The research, commissioned to support the recently launched NHS is Open campaign, shows just over half of those surveyed stated they wouldn’t avoid going to their GP practice or a hospital at the moment, compared to 41 per cent a fortnight before.
NHS Greater Glasgow and Clyde told the Lennox Herald the board has seen an increase in patients coming forward with non-Covid 19 related issues.
And they are urging residents to continue reaching out to the health service if they need to.
A spokeswoman said:“We understand the Covid-19 pandemic may have made people anxious about accessing healthcare services in the same manner they would previously have done.
“We have seen an increase in unscheduled care attendances for non-Covid-19 related issues in the past few weeks.
“It’s crucial that if people have symptoms that are of significant concern and may reflect an underlying serious illness such as cancer, that they are assessed as quickly as is possible.

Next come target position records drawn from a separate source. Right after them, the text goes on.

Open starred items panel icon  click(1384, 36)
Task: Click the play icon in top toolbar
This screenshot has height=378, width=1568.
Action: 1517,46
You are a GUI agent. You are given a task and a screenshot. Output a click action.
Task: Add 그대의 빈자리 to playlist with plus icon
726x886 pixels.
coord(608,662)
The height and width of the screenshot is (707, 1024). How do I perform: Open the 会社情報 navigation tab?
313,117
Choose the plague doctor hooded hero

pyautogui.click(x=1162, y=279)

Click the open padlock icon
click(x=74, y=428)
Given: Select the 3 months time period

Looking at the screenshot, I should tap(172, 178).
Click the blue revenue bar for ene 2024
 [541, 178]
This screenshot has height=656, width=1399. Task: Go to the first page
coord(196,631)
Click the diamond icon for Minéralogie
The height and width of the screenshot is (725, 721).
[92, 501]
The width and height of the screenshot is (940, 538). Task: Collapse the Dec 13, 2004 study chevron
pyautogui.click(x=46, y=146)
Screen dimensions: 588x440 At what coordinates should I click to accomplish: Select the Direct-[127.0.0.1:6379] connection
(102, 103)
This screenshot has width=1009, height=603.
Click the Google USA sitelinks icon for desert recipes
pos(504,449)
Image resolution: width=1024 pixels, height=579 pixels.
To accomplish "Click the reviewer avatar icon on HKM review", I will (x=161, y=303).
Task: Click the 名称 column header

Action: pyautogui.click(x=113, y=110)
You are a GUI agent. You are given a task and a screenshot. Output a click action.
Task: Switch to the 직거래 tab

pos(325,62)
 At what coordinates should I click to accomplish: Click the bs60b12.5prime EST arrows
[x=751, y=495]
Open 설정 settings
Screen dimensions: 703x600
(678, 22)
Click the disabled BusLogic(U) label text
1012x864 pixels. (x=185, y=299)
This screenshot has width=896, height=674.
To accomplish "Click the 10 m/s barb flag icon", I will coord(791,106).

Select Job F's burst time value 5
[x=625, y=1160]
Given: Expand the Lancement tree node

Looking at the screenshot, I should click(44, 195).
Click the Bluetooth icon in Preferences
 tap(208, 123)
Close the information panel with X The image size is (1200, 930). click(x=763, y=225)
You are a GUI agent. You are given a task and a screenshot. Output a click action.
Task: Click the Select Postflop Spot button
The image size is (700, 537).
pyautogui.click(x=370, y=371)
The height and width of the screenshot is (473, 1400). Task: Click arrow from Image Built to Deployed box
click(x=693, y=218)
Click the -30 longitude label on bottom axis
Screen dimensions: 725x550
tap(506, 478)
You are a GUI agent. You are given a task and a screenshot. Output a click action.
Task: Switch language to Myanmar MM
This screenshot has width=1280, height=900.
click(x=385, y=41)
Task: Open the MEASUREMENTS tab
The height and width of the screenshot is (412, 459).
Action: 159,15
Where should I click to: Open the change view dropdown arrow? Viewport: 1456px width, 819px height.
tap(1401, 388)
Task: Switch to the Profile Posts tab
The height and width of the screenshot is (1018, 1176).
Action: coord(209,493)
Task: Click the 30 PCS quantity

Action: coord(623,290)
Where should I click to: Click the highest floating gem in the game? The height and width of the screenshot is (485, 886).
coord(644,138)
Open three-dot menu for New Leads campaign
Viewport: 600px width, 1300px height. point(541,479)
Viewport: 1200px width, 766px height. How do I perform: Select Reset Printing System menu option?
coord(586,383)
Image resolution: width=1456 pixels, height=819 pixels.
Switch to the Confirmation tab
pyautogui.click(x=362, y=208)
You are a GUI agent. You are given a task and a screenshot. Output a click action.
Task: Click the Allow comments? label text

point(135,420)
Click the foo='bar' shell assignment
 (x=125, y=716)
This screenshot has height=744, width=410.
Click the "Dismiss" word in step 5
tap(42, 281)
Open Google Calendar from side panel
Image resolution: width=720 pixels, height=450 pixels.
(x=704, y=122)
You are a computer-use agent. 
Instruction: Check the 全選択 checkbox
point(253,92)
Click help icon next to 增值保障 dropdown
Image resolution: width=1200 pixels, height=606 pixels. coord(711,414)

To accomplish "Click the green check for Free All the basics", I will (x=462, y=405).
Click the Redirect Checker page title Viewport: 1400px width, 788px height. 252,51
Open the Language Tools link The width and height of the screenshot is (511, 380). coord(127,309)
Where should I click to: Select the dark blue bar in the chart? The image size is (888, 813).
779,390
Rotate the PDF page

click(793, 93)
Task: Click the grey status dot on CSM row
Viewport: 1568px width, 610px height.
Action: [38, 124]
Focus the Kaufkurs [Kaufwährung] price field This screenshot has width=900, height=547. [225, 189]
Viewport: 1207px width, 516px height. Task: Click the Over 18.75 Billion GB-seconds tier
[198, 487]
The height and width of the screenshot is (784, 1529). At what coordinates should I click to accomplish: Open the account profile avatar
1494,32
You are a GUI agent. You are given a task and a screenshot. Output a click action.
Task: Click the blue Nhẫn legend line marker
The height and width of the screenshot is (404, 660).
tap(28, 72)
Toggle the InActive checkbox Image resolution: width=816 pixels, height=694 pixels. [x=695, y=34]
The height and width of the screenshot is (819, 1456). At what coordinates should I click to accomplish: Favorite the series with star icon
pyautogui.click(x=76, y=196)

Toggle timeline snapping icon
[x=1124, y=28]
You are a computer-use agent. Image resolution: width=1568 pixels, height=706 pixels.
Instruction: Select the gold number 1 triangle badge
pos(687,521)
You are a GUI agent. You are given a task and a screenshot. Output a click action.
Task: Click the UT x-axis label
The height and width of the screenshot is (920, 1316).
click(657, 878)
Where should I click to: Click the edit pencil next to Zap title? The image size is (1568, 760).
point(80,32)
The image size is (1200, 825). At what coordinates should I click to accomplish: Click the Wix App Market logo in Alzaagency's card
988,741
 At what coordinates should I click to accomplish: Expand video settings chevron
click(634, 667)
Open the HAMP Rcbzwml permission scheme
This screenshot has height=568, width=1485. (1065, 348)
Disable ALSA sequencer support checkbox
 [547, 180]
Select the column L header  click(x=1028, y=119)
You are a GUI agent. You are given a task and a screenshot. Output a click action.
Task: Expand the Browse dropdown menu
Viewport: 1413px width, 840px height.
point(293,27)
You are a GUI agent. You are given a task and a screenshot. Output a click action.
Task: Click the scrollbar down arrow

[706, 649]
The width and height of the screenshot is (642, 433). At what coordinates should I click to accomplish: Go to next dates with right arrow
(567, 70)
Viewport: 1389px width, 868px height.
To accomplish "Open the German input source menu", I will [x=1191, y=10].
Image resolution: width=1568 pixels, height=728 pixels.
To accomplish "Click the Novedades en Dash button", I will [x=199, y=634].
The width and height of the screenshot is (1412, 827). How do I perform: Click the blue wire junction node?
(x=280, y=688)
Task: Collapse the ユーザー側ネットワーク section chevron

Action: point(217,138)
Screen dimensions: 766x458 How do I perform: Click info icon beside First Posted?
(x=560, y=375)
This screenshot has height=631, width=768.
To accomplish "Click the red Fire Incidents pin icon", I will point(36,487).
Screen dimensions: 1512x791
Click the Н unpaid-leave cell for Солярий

“While the method of delivery may have changed, across acute, we are working closely with primary care colleagues to ensure patients are managed appropriately and efficiently.”
While around a third (34 per cent) agreed they would still delay attending their GP or hospital at the moment, this figure has fallen from 45 per cent before the campaign began.
People who need immediate medical assistance are being urged to call their surgery, or 111 out of hours, and in emergencies to dial 999.
Dr Carey Lunan, a working GP and Chair of the Royal College of General Practitioners in Scotland, said:“The NHS is open and it’s encouraging to see that the campaign is getting the message across.
“However, I want to reiterate that if it’s urgent, it’s urgent, and it is just as important as ever for people to seek help if they have an urgent health concern, or are worried about a potential cancer symptom.
“You are not being a burden, it’s what the NHS is here for and we want to hear from you.”